Uma especulação servirá para dar o tom dos problemas que teremos pela frente: com o desenvolvimento da Inteligência Artificial, a Robótica mudaria de enfoque, da automação para a autonomia. A simples automatização mecânica derivaria rumo à elaboração de sistemas industriais cada vez mais independentes e auto-suficientes, com capacidades abrangendo desde a aquisição de insumos até a distribuição dos produtos acabados. Robofábricas deste tipo poderão se revelar indispensáveis, por exemplo, no desbravamento de outros planetas. É difícil imaginar o grau de eficiência que uma tal entidade - auto-provedora, auto-reparadora e mesmo auto-reprodutora - poderia alcançar, mas parece certo que nenhuma indústria calcada nos `velhos` moldes poderia competir com um sistema assim. No limite, o próprio trabalho humano se tornaria dispensável (ou inconveniente). Enfim, realizar-se-ia o sonho utópico da libertação do fardo do trabalho, mas com uma peculiaridade: a transferência da espécie portadora da força produtiva, dos organismos humanos para os robossistemas. O impacto deste asteróide econômico nos converteria em dinossauros mamíferos, irremediavelmente obsoletos, aguardando a extinção auto-produzida. Seria esse o triunfo supremo do capital?!

Notas:
[1] Thomas Samuel Kuhn foi um físico estadunidense cujo trabalho incidiu sobre história e filosofia da ciência, tornando-se um marco importante no estudo do processo que leva ao desenvolvimento científico. Thomas S. Kuhn ocupou-se principalmente do estudo da história da ciência, no qual mostra um contraste entre duas concepções da ciência: Por um lado, a ciência é entendida como uma atividade completamente racional e controlada. Em outro lado, a ciência é entendida como uma atividade concreta que se dá ao longo do tempo e que em cada época histórica apresenta peculiaridades e características proprias. Este contraste emerge na obra A estrutura das revoluções científicas, e ocasionou o chamado giro histórico-sociológico da ciência, uma revolução na reflexão acerca da ciência ao considerar próprios da ciência os aspectos históricos e sociológicos que rodeiam a atividade científica, e não só os lógicos e empíricos, como defendia o modelo formalista, o qual estava a ser desafiado pelo enfoque historicista de Kuhn.

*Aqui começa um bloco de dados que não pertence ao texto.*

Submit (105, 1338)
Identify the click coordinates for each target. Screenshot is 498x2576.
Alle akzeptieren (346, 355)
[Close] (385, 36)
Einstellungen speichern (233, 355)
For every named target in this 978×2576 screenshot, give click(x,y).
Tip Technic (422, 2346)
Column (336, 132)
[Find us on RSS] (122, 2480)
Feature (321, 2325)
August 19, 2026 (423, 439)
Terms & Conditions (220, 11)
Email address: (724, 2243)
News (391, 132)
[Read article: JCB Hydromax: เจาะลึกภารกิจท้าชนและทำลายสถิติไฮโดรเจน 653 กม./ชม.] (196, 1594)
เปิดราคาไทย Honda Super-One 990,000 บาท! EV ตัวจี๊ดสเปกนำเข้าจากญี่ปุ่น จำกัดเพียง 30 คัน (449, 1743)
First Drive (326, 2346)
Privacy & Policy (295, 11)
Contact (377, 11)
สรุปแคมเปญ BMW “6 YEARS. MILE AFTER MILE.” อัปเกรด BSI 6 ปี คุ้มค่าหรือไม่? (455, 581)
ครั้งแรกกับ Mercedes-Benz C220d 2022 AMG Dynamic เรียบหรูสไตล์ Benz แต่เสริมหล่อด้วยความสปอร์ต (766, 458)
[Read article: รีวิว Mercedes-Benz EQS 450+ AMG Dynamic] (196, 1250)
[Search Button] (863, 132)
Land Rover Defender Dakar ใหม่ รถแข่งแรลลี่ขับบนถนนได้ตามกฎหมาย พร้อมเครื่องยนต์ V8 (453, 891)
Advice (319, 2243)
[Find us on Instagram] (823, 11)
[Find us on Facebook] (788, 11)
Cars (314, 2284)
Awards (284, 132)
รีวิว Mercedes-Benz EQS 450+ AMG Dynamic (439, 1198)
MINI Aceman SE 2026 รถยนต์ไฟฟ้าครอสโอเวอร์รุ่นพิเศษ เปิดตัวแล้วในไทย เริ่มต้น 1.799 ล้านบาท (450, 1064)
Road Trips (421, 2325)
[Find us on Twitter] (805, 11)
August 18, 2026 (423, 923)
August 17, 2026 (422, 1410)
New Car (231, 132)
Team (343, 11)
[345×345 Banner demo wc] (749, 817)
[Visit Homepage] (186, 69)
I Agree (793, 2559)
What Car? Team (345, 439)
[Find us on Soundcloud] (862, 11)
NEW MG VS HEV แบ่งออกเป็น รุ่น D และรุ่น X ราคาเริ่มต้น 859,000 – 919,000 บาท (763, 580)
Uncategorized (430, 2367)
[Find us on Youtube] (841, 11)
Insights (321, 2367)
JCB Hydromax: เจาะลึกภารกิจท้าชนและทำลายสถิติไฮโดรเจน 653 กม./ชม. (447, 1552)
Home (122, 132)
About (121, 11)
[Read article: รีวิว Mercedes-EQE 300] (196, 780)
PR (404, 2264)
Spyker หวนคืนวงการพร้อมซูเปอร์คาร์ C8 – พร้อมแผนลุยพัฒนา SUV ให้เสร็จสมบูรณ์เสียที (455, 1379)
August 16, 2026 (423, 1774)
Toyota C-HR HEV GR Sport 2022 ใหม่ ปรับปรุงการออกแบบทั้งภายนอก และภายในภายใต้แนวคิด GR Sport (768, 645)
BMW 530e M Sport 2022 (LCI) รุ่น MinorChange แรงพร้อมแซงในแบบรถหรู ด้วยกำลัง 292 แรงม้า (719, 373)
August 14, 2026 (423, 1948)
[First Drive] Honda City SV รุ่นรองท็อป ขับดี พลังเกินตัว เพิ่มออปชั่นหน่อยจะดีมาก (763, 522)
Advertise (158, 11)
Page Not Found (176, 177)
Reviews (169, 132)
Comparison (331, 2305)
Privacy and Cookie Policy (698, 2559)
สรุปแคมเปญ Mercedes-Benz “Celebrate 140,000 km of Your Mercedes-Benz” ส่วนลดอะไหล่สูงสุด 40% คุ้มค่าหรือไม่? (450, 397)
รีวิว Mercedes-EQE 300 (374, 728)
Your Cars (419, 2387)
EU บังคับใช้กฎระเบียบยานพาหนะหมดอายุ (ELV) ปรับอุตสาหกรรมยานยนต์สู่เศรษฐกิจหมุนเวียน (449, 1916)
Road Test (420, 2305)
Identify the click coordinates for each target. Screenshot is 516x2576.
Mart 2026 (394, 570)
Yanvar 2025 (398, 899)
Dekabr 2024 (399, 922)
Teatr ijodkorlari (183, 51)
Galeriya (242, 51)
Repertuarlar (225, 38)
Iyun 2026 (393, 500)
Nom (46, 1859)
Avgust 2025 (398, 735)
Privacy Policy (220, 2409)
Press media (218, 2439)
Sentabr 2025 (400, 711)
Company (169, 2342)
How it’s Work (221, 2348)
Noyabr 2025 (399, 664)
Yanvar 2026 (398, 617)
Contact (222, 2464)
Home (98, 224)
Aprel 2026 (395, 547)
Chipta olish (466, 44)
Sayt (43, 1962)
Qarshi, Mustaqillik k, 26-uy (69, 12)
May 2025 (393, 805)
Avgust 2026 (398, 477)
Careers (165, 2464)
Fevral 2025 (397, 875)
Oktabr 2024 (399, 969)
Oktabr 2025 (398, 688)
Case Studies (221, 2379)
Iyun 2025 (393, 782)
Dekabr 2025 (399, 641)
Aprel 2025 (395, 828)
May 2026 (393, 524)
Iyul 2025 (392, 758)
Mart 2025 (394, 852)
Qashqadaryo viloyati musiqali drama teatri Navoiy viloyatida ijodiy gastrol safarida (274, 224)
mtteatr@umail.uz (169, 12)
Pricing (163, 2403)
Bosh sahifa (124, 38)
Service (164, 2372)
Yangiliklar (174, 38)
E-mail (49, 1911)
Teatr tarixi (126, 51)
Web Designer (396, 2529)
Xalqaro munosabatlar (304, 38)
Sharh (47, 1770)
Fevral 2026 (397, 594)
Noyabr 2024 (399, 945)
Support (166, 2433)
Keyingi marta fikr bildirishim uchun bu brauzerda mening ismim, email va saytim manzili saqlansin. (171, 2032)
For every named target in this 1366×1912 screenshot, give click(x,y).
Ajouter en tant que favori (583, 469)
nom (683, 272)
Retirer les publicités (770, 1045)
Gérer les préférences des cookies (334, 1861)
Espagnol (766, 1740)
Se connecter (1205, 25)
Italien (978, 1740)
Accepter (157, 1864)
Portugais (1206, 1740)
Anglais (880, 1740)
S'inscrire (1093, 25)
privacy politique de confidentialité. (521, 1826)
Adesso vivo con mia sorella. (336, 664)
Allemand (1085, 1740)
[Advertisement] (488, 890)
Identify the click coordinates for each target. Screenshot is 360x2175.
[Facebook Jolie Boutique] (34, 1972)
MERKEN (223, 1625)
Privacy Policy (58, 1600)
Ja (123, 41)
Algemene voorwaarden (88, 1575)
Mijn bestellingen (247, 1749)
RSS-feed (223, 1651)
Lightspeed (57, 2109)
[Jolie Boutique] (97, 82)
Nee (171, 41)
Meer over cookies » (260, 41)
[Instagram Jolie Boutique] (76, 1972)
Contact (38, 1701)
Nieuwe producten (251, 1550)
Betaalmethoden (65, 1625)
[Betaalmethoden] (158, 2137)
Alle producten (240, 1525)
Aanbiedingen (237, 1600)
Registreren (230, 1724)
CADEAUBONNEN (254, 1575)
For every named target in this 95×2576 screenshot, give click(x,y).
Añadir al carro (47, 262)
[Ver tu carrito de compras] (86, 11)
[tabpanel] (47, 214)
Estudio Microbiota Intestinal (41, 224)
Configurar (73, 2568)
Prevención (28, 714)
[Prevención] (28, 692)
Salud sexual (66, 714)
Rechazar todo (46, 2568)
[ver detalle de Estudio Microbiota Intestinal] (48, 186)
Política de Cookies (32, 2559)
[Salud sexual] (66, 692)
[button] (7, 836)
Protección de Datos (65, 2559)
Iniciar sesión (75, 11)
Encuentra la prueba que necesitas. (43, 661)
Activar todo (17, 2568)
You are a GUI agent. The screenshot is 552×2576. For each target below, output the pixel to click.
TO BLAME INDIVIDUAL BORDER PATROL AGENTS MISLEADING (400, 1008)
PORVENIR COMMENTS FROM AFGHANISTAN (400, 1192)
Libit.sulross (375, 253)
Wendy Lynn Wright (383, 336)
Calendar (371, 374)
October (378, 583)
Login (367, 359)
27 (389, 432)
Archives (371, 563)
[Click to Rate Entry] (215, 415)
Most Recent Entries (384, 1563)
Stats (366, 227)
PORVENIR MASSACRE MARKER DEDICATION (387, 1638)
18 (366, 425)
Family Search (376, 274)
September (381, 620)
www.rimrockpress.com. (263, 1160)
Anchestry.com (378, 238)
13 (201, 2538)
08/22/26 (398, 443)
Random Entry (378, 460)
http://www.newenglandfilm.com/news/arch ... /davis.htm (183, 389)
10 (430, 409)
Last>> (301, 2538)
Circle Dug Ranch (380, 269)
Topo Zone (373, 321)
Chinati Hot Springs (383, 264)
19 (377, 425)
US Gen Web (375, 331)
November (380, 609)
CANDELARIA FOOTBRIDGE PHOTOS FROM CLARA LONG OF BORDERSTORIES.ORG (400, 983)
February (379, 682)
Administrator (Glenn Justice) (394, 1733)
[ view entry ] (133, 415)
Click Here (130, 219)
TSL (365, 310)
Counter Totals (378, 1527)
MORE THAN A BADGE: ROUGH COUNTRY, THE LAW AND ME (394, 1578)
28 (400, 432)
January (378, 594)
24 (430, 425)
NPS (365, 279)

[2] Hubert Reeves é doutor em Astrofísica Nuclear. De 1960 a 1964, ensina na Universidade de Montreal e é conselheiro científico da Nasa. Em 1965, é professor convidado na Universidade Livre de Bruxelas. A partir de 1966, é diretor de pesquisas no Centre National de la Recherche Scientifique 9CNRS), em Paris, e conselheiro científico no Departamento de Energia Atômica (CES) de Saclay (França). Escreveu diversas obras sobre a história do universo e sobre os grandes desafios ecológicos, das quais as mais célebres são Patience dans l`azur, L`heure de s`enivrer e Poussiére d`étoiles.